From a book I'm reading...

Sep 21, 2006 18:30

"I am interviewing my new outpatient, Lisa, a fidgety young woman with darting eyes that avoid contact with my own. She perches on the edge of her seat, seemingly ready to bolt, her left leg jiggling fervently as she describes to me the circumstances leading up to her most recent psychiatric hospitalization.

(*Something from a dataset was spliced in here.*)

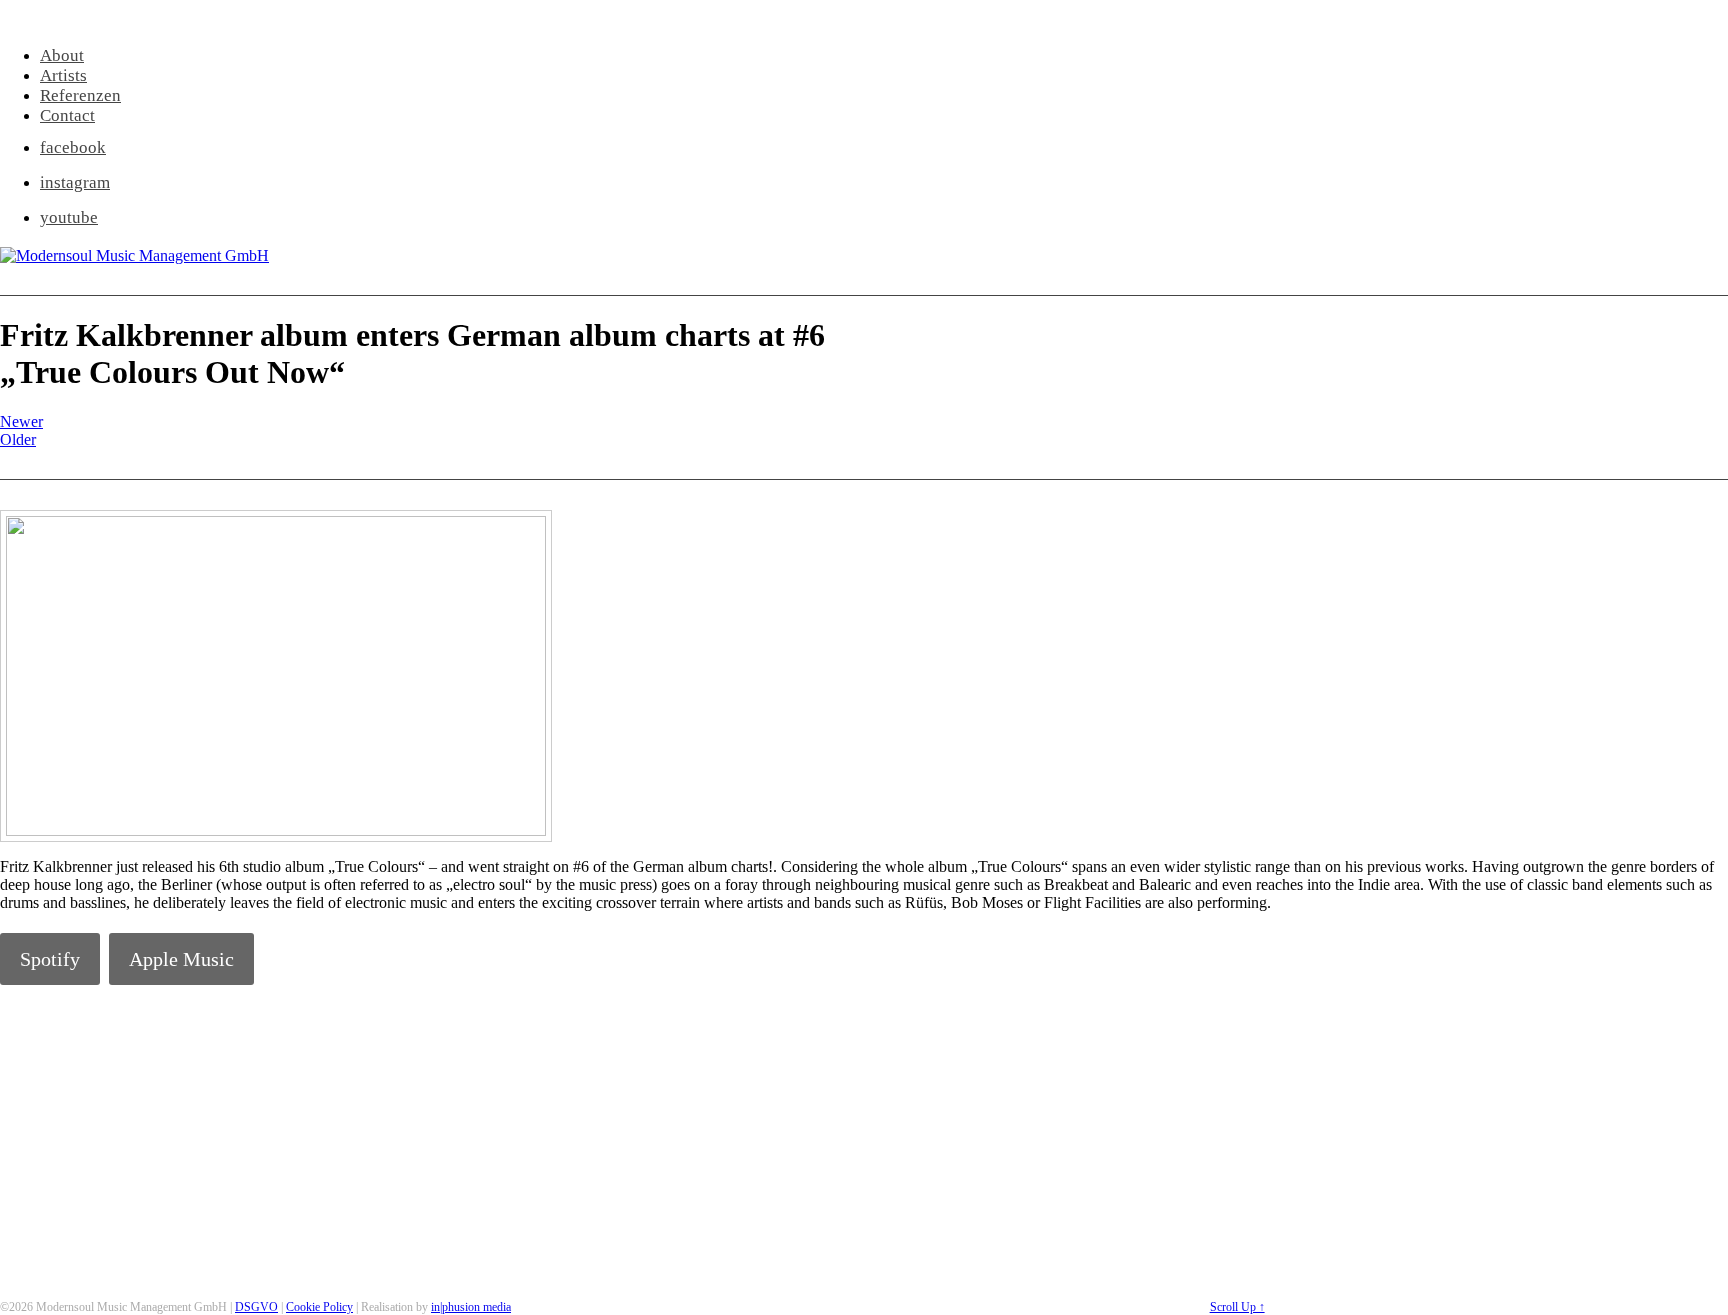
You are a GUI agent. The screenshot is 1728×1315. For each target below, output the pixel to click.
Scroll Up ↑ (1237, 1307)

'I sat on my bed in the dark with a loaded gun to my head, completely numb, just getting the courage to pull the trigger. And then, out of nowhere, my cat jumped in my lap! I dropped the gun and just started crying. And then I called my boyfriend. I couldn't even talk, but he just knew it was me. He came right over and drove me to the hospital.'

When I suggest that her cat could have just as easily startled her into pulling the trigger, Lisa's leg motions cease and, for the first time, she meets my gaze head-on.

'That would have been OK, too.'

My adrenalin gives a mild surge, but my eyes meet hers unflinchingly. We have our work cut out for us, I think. 'So what do you imagine would have to change in your life for you to feel differently about that?' I say out loud, alert to every nuance, verbal and nonverbal. She meets this question with a long, thoughtful pause.

As Lisa ponders her response, I marvel at the social and historical forces that have propelled the two of us together: she the help-seeker, semiattached to her life as if it were a half-severed limb, and I, the salaried healer, paid to be committed to her life, at least within the allotted time, until the next patient takes her place and I focus on that person's anguish. A clock silently logs the minutes on my desk, its glowing red numbers managing the procession of patients in and out of my office in this busy HMO health center, where a multitude of lives in turmoil intersect with my own. My time is a semiprecious commodity to the insurance company that pays for it. My patient's time? She clearly puts no value to it at all."